Von 2017 bis 2023 war Clarius Legal Teil der Mittelstandskanzlei Schalast. Bereits als Tochter von Schalast war Clarius Legal stark gewachsen. Der Umsatz verdreifachte sich auf rund 4 Millionen Euro, die Mitarbeiterzahl stieg von 4 auf 30. Heute sind es mehr als 100 Beschäftigte, der Umsatz liegt eigenen Angaben zufolge im zweistelligen Millionenbereich. Grund für die Trennung war unter anderem, dass sich die Beherrschung durch eine Kanzlei auf unterschiedlichen Ebenen als Hemmschuh für die Geschäftsentwicklung erwiesen hatte.

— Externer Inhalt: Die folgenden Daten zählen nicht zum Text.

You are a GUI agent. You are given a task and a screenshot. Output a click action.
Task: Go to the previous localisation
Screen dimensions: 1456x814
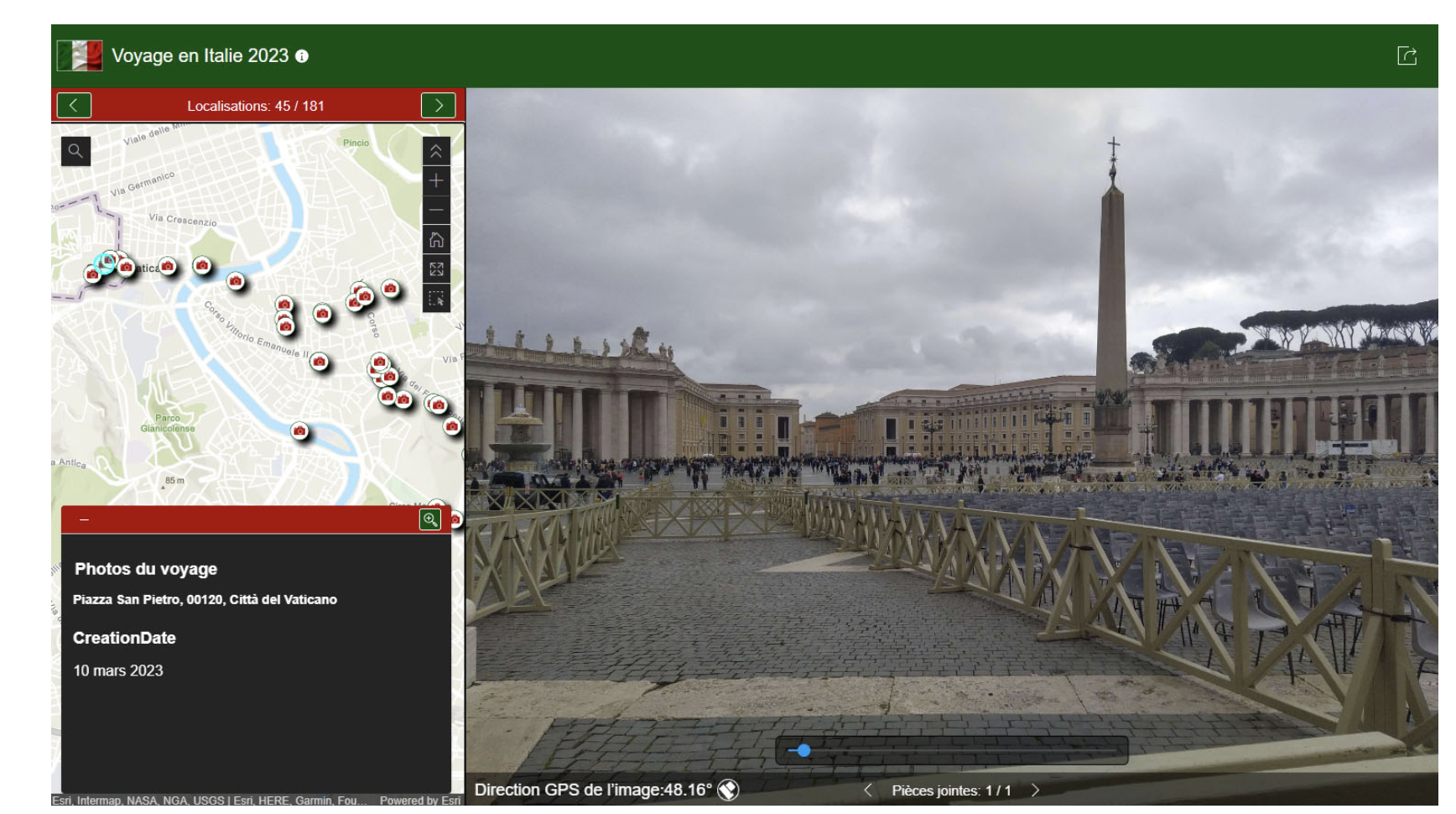coord(74,106)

Kombination aus Tech und Jura ist die Zukunft
Ebenfalls aus Hamburg kommt Eagle LSP. Das 2019 gegründete Unternehmen bietet spezialisierte Legal Services insbesondere zur effizienten Bearbeitung von juristischen Massenprozessen. Im Kern zählen dazu Verfahrensunterstützung bei Massenverfahren, eDiscovery Services, Auslagerung juristischer Dienstleistungen und die Analyse großer Dokumentenmengen. Eagle LSP setzt dabei auf eine Kombination aus juristischem Know-how und technologischen Lösungen wie Legal Tech und Data Science. Zu den Kunden gehören Großkanzleien, Ermittlungsbehörden und Unternehmen.

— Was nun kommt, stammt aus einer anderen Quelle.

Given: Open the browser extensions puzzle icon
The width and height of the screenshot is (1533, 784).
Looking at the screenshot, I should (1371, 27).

Der alternative Dienstleister Eqwal wurde 2021 von Alexander Aran, Patrick Kusak und Daniel Biene gegründet, dem früheren General Manager von Axiom für Deutschland und die Schweiz. Das Unternehmen mit Sitz in Düsseldorf stellt Rechtsabteilungen Interimsjuristen mit passender Industrieerfahrung und Kompetenzen zur Verfügung, um Engpässe in Rechtsabteilungen, wie bei erhöhtem Arbeitsaufkommen, Krankheitsausfällen oder Elternzeiten, zu überbrücken. Zusätzlich arbeitet es mit KI-Technologie, etwa durch eine Partnerschaft mit dem KI-Start-up Libra, um die juristische Arbeit zu optimieren und Juristen bei repetitiven Aufgaben und Analysen zu entlasten.